> [Exercise]
Take each line below that has "Task" and copy it.

> [Records supplied]
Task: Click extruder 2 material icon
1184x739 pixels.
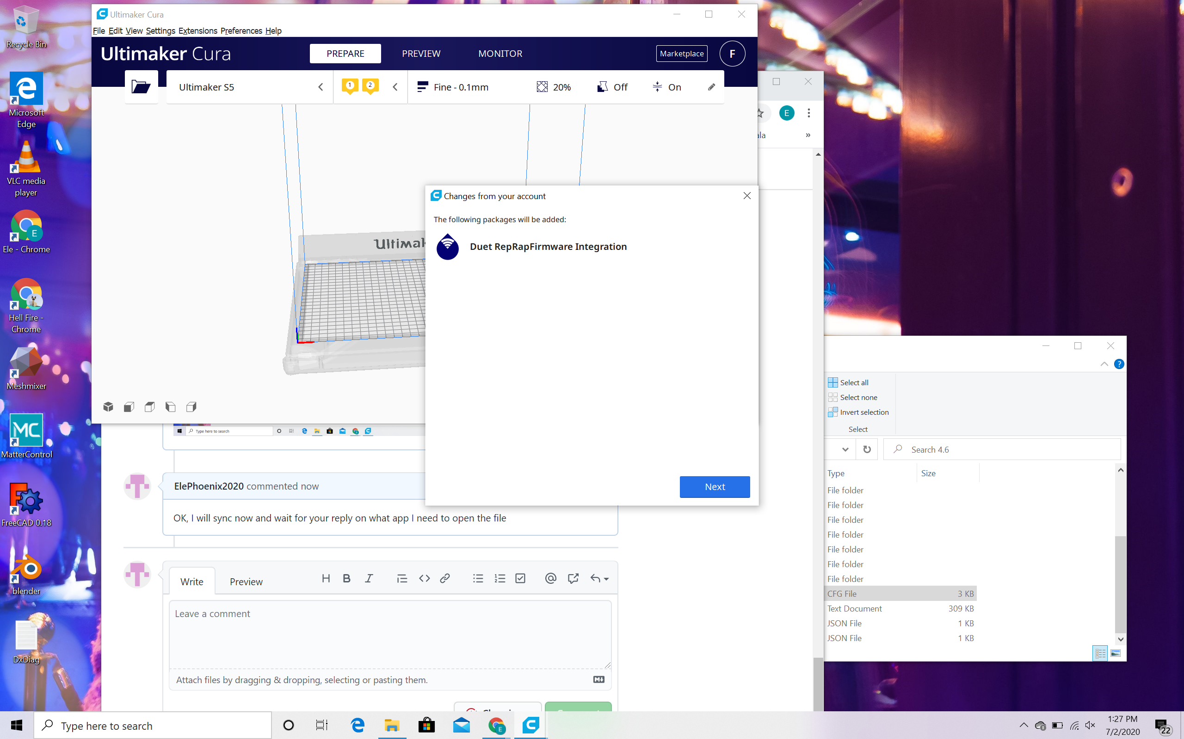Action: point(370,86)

* * *

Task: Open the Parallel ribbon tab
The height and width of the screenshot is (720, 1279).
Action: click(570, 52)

> [Your solution]
Task: Click extruder 2 material icon
Task: Open the Parallel ribbon tab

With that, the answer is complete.